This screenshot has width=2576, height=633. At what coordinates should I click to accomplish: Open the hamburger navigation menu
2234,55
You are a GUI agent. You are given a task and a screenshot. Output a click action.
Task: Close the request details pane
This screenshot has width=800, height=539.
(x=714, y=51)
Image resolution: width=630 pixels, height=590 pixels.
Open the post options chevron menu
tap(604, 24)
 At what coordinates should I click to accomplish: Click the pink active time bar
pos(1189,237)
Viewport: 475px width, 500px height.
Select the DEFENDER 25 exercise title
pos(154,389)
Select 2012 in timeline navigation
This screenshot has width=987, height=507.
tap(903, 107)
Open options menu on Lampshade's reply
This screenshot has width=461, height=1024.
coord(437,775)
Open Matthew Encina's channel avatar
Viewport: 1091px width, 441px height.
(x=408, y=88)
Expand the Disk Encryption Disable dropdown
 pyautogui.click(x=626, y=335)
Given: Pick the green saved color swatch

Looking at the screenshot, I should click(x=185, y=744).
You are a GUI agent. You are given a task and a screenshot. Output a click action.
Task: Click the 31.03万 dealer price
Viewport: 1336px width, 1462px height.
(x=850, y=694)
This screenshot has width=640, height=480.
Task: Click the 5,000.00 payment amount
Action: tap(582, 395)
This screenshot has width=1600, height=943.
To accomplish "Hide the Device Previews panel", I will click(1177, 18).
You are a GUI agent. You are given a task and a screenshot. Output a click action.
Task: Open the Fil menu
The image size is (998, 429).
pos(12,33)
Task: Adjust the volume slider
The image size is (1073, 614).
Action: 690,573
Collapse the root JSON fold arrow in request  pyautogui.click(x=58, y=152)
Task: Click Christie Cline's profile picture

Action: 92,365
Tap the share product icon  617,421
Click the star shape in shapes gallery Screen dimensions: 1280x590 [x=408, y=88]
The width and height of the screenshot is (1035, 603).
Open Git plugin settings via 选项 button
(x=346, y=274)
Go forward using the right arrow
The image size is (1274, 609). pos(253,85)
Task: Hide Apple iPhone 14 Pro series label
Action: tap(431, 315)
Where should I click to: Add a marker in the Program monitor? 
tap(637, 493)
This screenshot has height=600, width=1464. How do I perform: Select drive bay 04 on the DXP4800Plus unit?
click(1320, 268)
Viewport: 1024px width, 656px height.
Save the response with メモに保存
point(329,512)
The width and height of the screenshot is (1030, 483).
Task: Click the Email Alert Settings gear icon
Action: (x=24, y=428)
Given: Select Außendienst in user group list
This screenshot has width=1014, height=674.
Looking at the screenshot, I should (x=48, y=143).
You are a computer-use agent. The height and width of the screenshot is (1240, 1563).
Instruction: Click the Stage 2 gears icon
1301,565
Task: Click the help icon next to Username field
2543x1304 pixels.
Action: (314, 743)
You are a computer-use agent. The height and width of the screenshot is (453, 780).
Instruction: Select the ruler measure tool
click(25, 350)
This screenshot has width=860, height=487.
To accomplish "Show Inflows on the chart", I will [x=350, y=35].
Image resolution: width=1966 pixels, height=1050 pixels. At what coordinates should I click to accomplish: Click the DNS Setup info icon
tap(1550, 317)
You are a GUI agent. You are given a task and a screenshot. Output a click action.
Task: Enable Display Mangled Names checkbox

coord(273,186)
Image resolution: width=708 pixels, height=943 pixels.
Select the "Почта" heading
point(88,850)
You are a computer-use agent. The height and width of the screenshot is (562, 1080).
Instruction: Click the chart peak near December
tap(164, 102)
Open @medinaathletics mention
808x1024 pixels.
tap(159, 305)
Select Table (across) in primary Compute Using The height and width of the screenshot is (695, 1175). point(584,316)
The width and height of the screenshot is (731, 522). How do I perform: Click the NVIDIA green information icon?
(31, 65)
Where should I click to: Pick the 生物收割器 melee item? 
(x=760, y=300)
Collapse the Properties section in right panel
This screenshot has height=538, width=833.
⁂
ASSIGNED TASK >> Every line from the one containing "Where should I click to: Pick" through the last line of the entries must be written out verbatim, and no other line.

RESPONSE TO THE EXERCISE >>
Where should I click to: Pick the 生物收割器 melee item? 
(x=760, y=300)
Collapse the Properties section in right panel
This screenshot has height=538, width=833.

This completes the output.